━━ Data records ━━

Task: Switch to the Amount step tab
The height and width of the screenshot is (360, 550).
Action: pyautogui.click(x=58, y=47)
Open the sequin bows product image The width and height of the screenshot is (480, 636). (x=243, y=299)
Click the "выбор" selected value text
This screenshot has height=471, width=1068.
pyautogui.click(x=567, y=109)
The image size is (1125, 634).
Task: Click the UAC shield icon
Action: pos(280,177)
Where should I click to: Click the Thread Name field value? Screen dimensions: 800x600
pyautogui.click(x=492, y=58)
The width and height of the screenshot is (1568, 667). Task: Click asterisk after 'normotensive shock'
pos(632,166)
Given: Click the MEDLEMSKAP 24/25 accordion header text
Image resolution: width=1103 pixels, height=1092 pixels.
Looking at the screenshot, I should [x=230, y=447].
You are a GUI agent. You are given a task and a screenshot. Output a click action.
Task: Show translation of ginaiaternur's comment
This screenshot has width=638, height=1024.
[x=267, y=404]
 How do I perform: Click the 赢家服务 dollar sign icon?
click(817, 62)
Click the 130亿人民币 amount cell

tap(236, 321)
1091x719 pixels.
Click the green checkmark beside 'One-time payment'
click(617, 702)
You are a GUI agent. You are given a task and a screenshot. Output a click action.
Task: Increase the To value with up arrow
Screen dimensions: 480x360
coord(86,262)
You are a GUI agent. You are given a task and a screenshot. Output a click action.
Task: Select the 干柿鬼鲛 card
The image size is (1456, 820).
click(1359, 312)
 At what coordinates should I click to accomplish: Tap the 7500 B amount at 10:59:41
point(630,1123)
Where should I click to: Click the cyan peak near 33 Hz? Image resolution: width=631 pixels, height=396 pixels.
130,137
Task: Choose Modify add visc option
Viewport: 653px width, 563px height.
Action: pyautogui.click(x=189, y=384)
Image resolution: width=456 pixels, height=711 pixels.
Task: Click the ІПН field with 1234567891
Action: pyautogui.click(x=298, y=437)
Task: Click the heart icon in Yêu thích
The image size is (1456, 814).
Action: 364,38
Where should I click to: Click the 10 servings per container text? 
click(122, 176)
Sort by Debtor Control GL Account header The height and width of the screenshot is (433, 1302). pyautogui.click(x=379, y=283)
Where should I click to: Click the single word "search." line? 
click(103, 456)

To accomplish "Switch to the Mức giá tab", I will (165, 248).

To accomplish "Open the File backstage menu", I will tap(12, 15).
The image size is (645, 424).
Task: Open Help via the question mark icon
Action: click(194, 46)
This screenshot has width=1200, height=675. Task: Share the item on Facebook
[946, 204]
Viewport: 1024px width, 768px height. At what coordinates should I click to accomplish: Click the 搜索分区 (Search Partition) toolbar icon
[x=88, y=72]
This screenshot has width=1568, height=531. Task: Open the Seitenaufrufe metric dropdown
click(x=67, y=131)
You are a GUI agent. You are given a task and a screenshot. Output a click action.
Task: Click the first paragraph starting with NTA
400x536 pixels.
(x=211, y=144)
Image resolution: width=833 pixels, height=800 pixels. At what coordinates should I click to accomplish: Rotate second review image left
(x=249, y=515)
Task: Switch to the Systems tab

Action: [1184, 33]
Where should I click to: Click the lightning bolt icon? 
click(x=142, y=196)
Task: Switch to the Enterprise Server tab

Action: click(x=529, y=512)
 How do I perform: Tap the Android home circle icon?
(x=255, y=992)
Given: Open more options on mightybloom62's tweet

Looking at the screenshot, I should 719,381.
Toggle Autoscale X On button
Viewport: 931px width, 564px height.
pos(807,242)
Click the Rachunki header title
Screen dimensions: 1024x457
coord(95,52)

━━━

■ **Try it**: Type out the records again exactly, line for line.

■ **Task response**:
Task: Switch to the Amount step tab
The height and width of the screenshot is (360, 550).
Action: pyautogui.click(x=58, y=47)
Open the sequin bows product image The width and height of the screenshot is (480, 636). (x=243, y=299)
Click the "выбор" selected value text
This screenshot has height=471, width=1068.
pyautogui.click(x=567, y=109)
The image size is (1125, 634).
Task: Click the UAC shield icon
Action: pos(280,177)
Where should I click to: Click the Thread Name field value? Screen dimensions: 800x600
pyautogui.click(x=492, y=58)
The width and height of the screenshot is (1568, 667). Task: Click asterisk after 'normotensive shock'
pos(632,166)
Given: Click the MEDLEMSKAP 24/25 accordion header text
Image resolution: width=1103 pixels, height=1092 pixels.
Looking at the screenshot, I should [x=230, y=447].
You are a GUI agent. You are given a task and a screenshot. Output a click action.
Task: Show translation of ginaiaternur's comment
This screenshot has width=638, height=1024.
[x=267, y=404]
 How do I perform: Click the 赢家服务 dollar sign icon?
click(817, 62)
Click the 130亿人民币 amount cell

tap(236, 321)
1091x719 pixels.
Click the green checkmark beside 'One-time payment'
click(617, 702)
You are a GUI agent. You are given a task and a screenshot. Output a click action.
Task: Increase the To value with up arrow
Screen dimensions: 480x360
coord(86,262)
You are a GUI agent. You are given a task and a screenshot. Output a click action.
Task: Select the 干柿鬼鲛 card
The image size is (1456, 820).
click(1359, 312)
 At what coordinates should I click to accomplish: Tap the 7500 B amount at 10:59:41
point(630,1123)
Where should I click to: Click the cyan peak near 33 Hz? Image resolution: width=631 pixels, height=396 pixels.
130,137
Task: Choose Modify add visc option
Viewport: 653px width, 563px height.
Action: pyautogui.click(x=189, y=384)
Image resolution: width=456 pixels, height=711 pixels.
Task: Click the ІПН field with 1234567891
Action: pyautogui.click(x=298, y=437)
Task: Click the heart icon in Yêu thích
The image size is (1456, 814).
Action: 364,38
Where should I click to: Click the 10 servings per container text? 
click(122, 176)
Sort by Debtor Control GL Account header The height and width of the screenshot is (433, 1302). pyautogui.click(x=379, y=283)
Where should I click to: Click the single word "search." line? 
click(103, 456)

To accomplish "Switch to the Mức giá tab", I will (165, 248).

To accomplish "Open the File backstage menu", I will tap(12, 15).
The image size is (645, 424).
Task: Open Help via the question mark icon
Action: click(194, 46)
This screenshot has width=1200, height=675. Task: Share the item on Facebook
[946, 204]
Viewport: 1024px width, 768px height. At what coordinates should I click to accomplish: Click the 搜索分区 (Search Partition) toolbar icon
[x=88, y=72]
This screenshot has width=1568, height=531. Task: Open the Seitenaufrufe metric dropdown
click(x=67, y=131)
You are a GUI agent. You are given a task and a screenshot. Output a click action.
Task: Click the first paragraph starting with NTA
400x536 pixels.
(x=211, y=144)
Image resolution: width=833 pixels, height=800 pixels. At what coordinates should I click to accomplish: Rotate second review image left
(x=249, y=515)
Task: Switch to the Systems tab

Action: [1184, 33]
Where should I click to: Click the lightning bolt icon? 
click(x=142, y=196)
Task: Switch to the Enterprise Server tab

Action: click(x=529, y=512)
 How do I perform: Tap the Android home circle icon?
(x=255, y=992)
Given: Open more options on mightybloom62's tweet

Looking at the screenshot, I should 719,381.
Toggle Autoscale X On button
Viewport: 931px width, 564px height.
pos(807,242)
Click the Rachunki header title
Screen dimensions: 1024x457
coord(95,52)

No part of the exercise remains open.